2.基因序列:该基因编码区全长243bp,编码80个氨基酸残基,预计蛋白质分子量为9.4kDa。
二、表达载体构建
1.载体选择:将泛素基因克隆到原核表达载体pET-28a上。
2.转化宿主:将重组载体转化至大肠杆菌BL21(DE3)中。
三、诱导表达与验证
1.诱导表达:使用IPTG进行诱导表达,并对表达条件进行了优化,通过调整诱导时间和IPTG浓度以获得最佳表达水平。
2.表达验证:利用异源的泛素单克隆抗体进行Western blot实验,成功检测到目标蛋白的表达,证明所表达的蛋白为泛素蛋白。

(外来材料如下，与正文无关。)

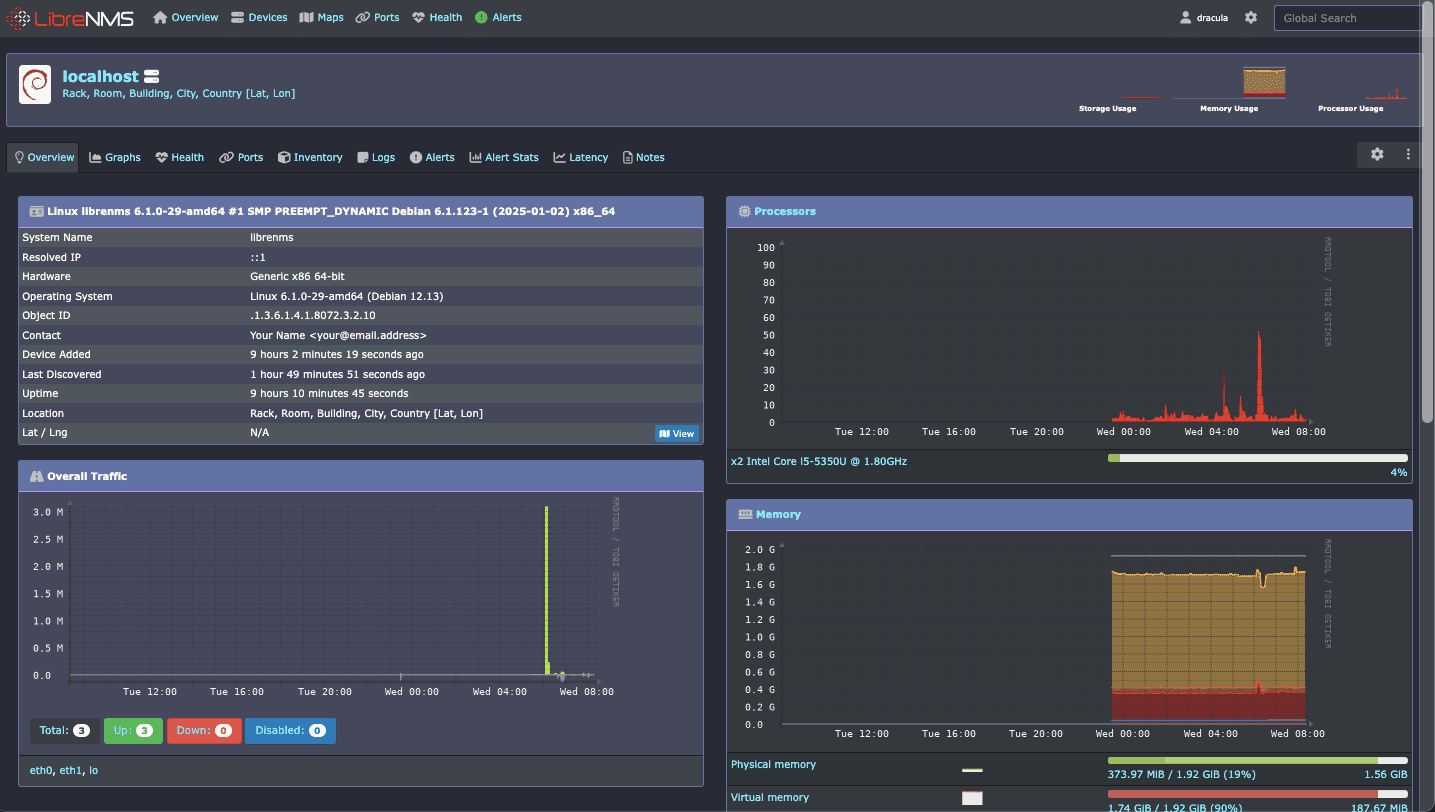Open the Alert Stats tab
The image size is (1435, 812).
coord(504,157)
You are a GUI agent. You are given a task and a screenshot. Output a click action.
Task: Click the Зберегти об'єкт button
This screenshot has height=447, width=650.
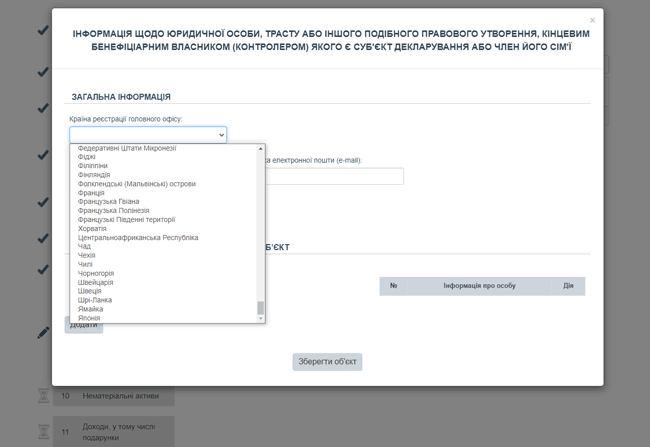click(x=327, y=362)
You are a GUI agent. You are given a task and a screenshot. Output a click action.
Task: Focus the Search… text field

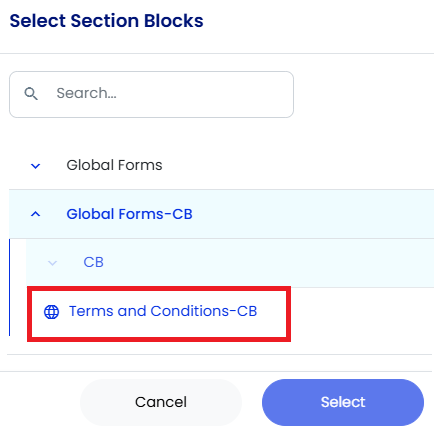click(x=151, y=94)
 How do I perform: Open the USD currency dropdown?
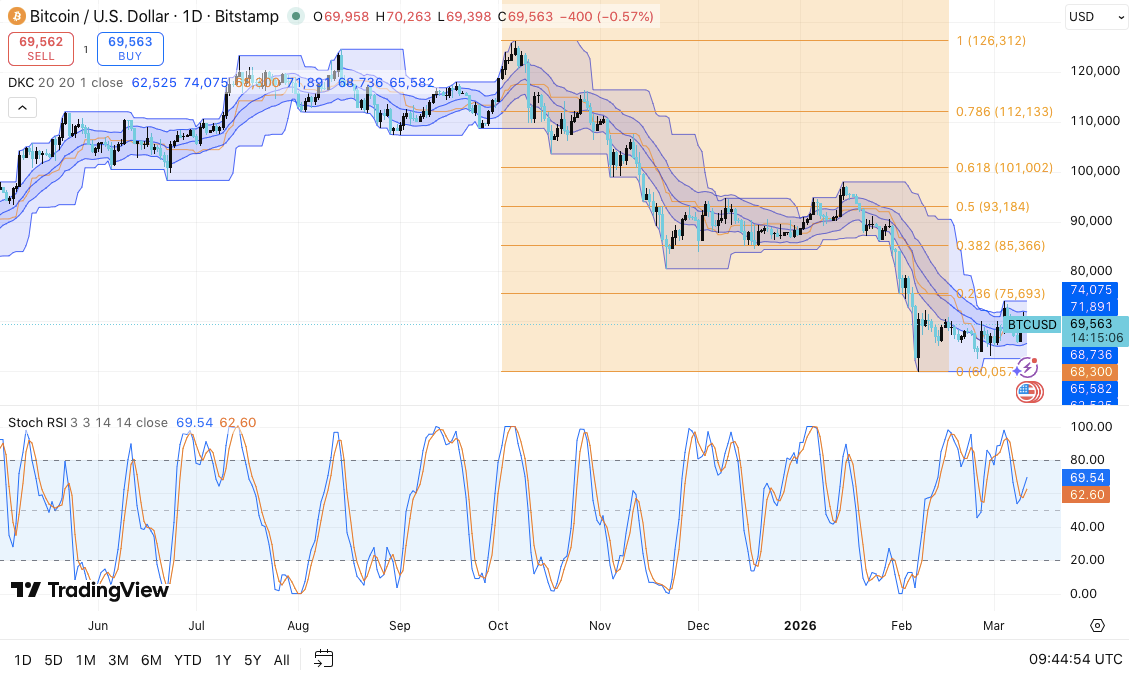click(x=1092, y=17)

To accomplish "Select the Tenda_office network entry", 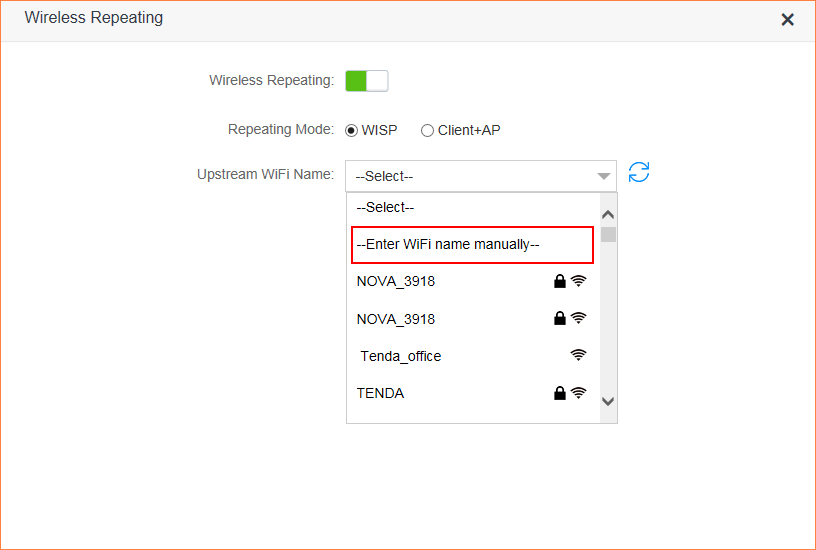I will [x=401, y=356].
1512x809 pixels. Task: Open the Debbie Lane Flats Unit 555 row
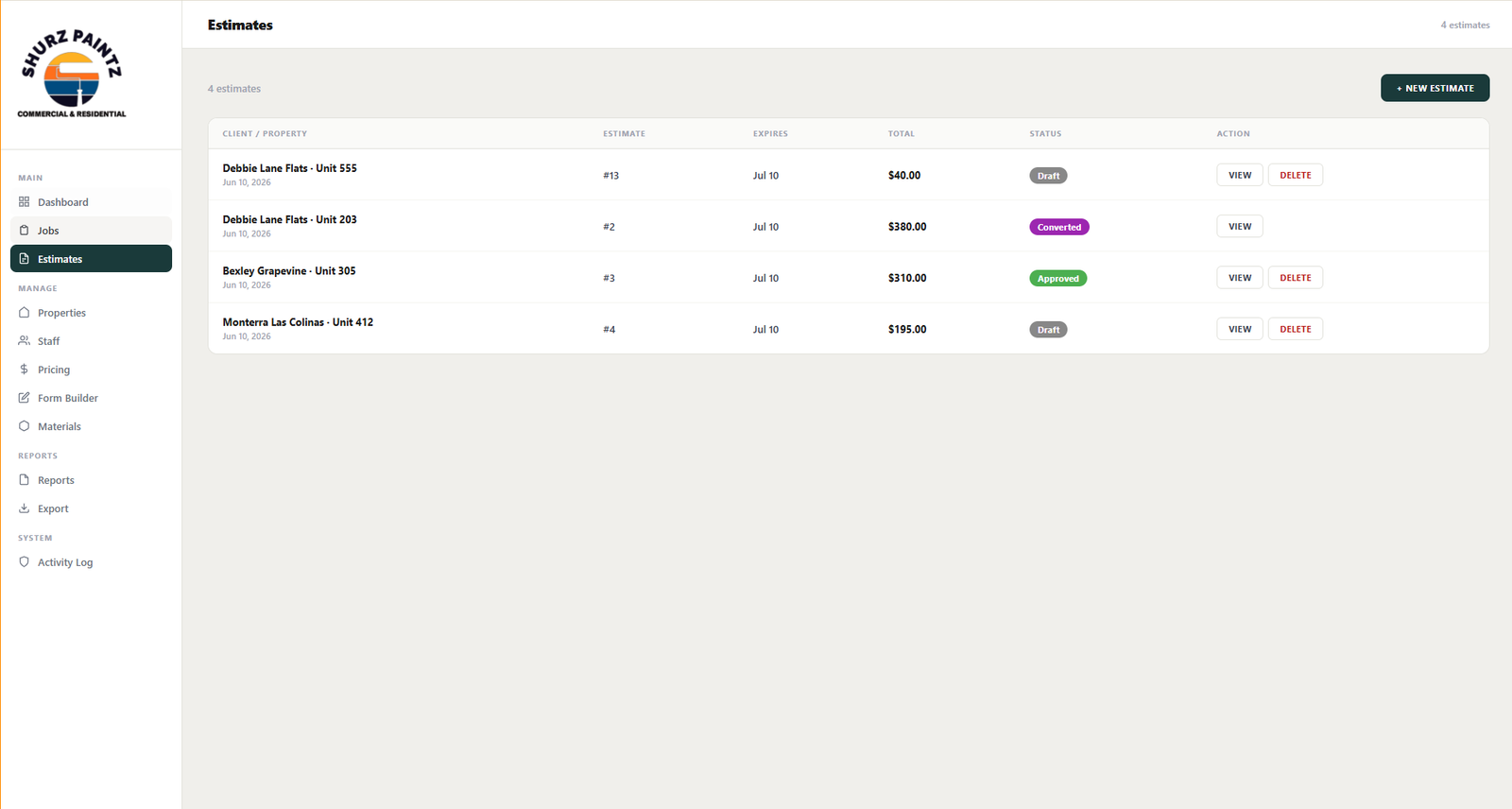[x=849, y=175]
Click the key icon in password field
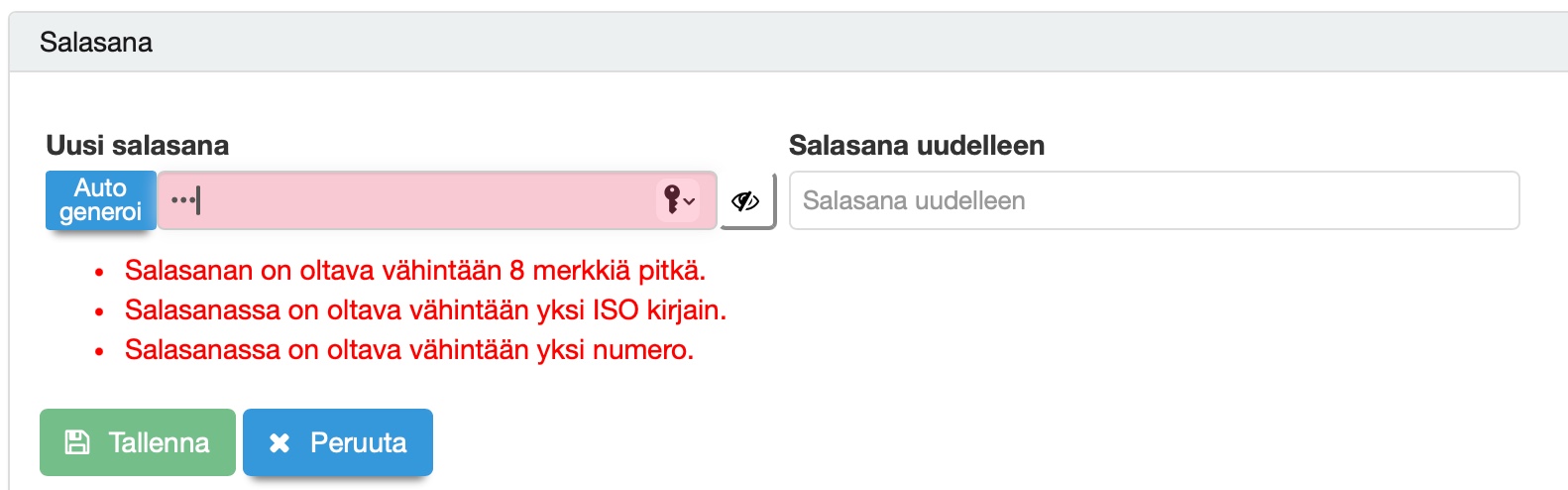This screenshot has width=1568, height=490. (672, 199)
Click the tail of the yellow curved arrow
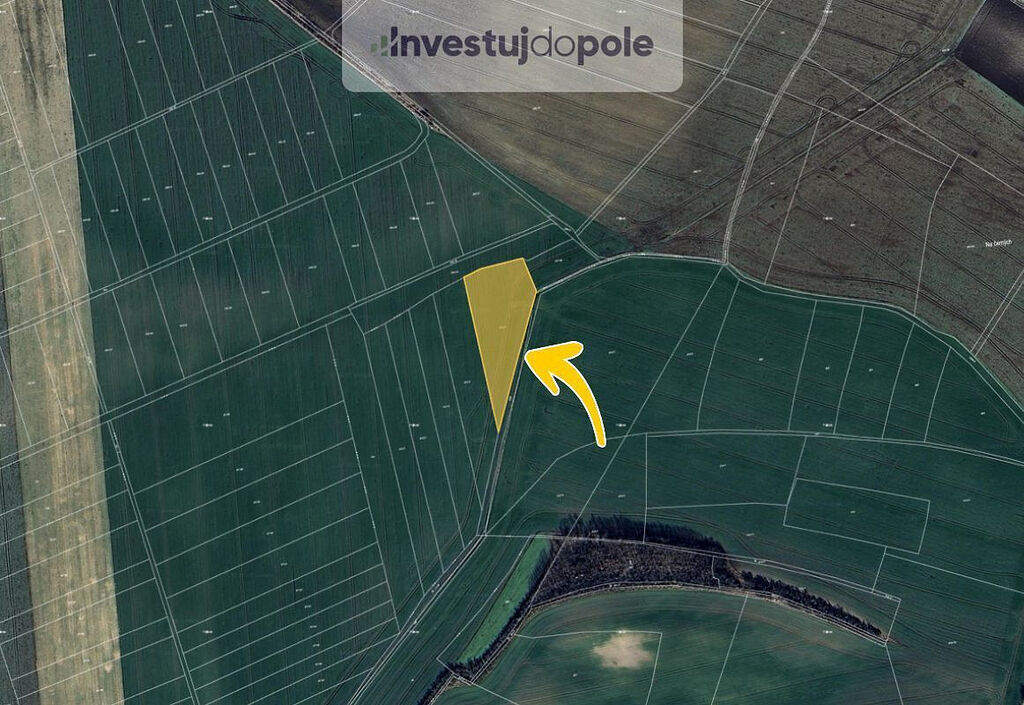Image resolution: width=1024 pixels, height=705 pixels. [x=600, y=441]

3.抗体制备:为进一步研究,制备了特异性的泛素抗体。
四、进化分析
1.序列比对:通过计算机软件Gendoc对不同来源的泛素氨基酸序列进行分析。
2.进化特征:结果显示,病毒中的泛素与真核细胞中的泛素相比,氨基酸序列存在较大变化,推测杆状病毒的泛素基因在分子进化上可能具有独特途径。